GOAL OF THE EXERCISE: All lines in the records below from the line with "Go to the home icon in the header" through the line with "The image size is (257, 340)." are to be given again exactly, both ends included; the pictures are to be left out.

(Beginning of SOURCE INFORMATION)

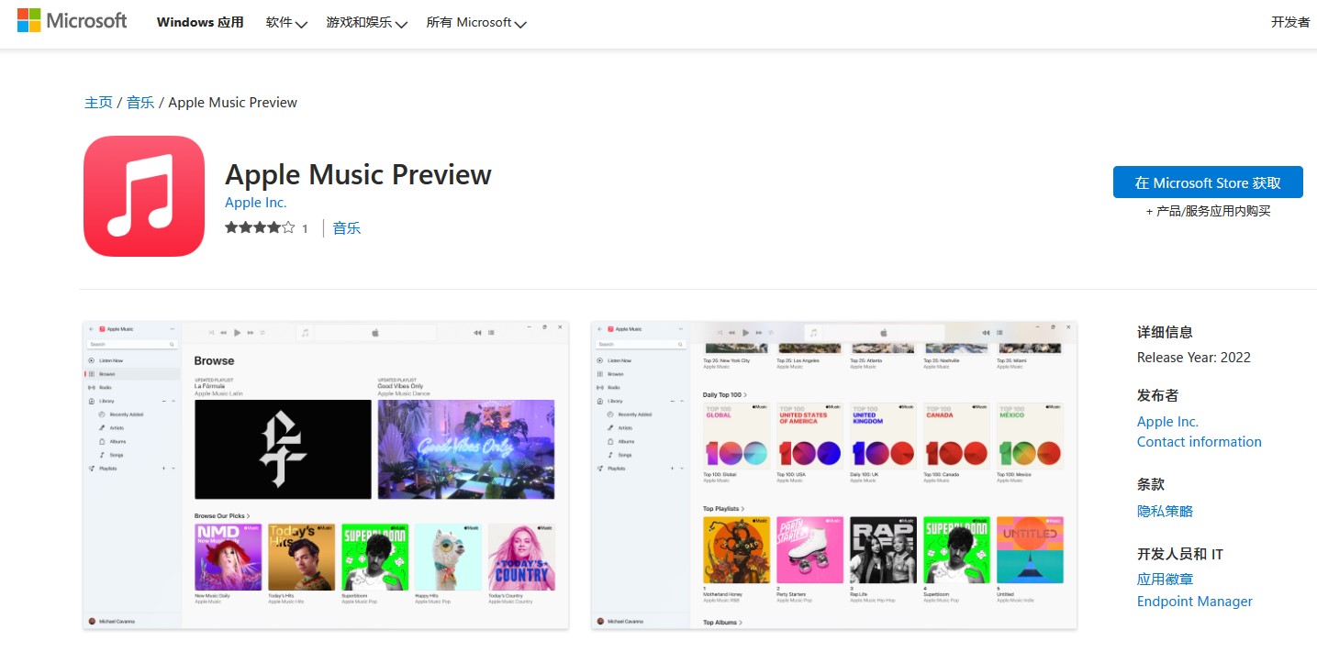Open the Daily Top 100 screenshot thumbnail

[833, 475]
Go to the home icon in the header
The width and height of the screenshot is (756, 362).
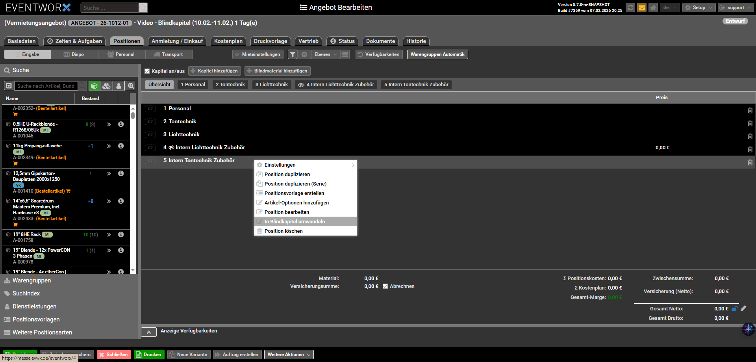(653, 7)
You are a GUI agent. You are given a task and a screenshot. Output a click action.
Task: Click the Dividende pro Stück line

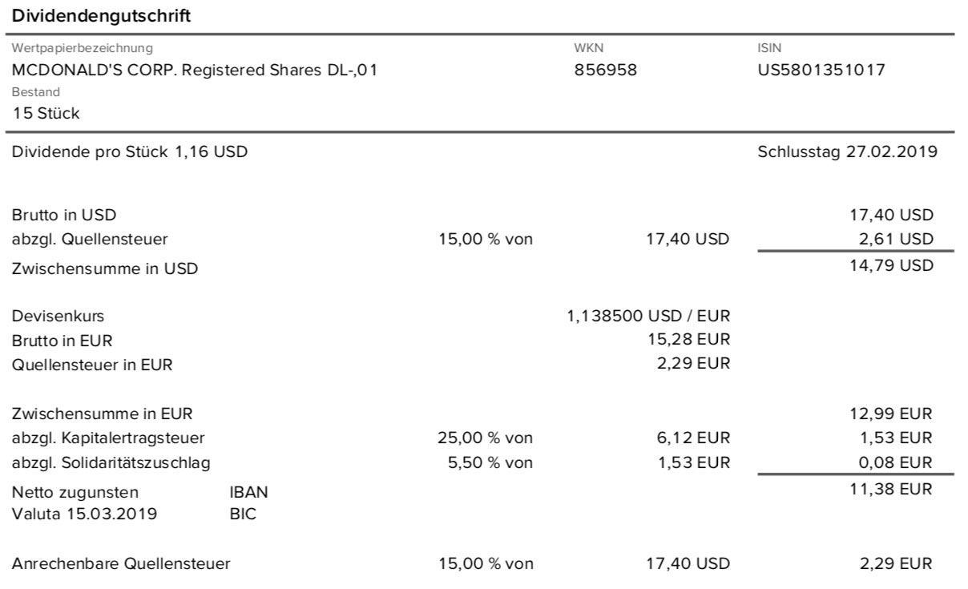[130, 151]
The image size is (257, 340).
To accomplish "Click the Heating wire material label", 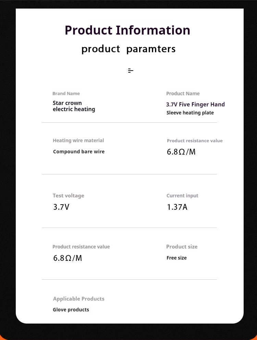I will click(x=78, y=141).
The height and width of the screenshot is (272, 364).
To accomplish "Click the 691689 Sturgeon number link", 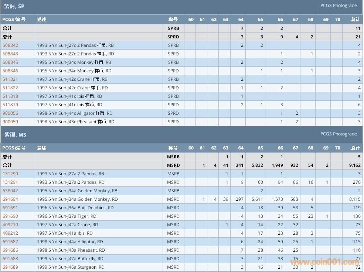I will (x=10, y=267).
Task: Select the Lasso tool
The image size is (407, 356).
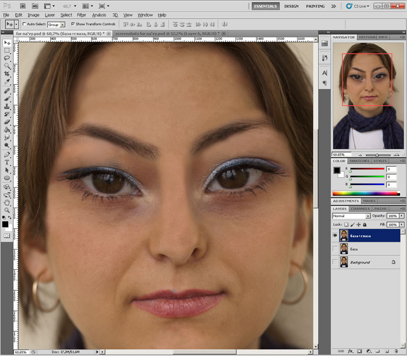Action: pyautogui.click(x=7, y=58)

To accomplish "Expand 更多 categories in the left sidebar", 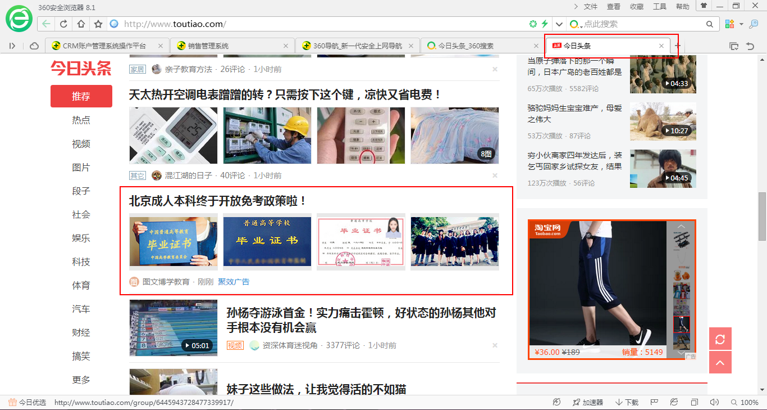I will (81, 380).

(End of SOURCE INFORMATION)

THE COMPLETED TASK:
Go to the home icon in the header
The width and height of the screenshot is (756, 362).
(653, 7)
You are a GUI agent. You are given a task and a screenshot. Output a click action.
Task: Click the Dividende pro Stück line

[130, 151]
The image size is (257, 340).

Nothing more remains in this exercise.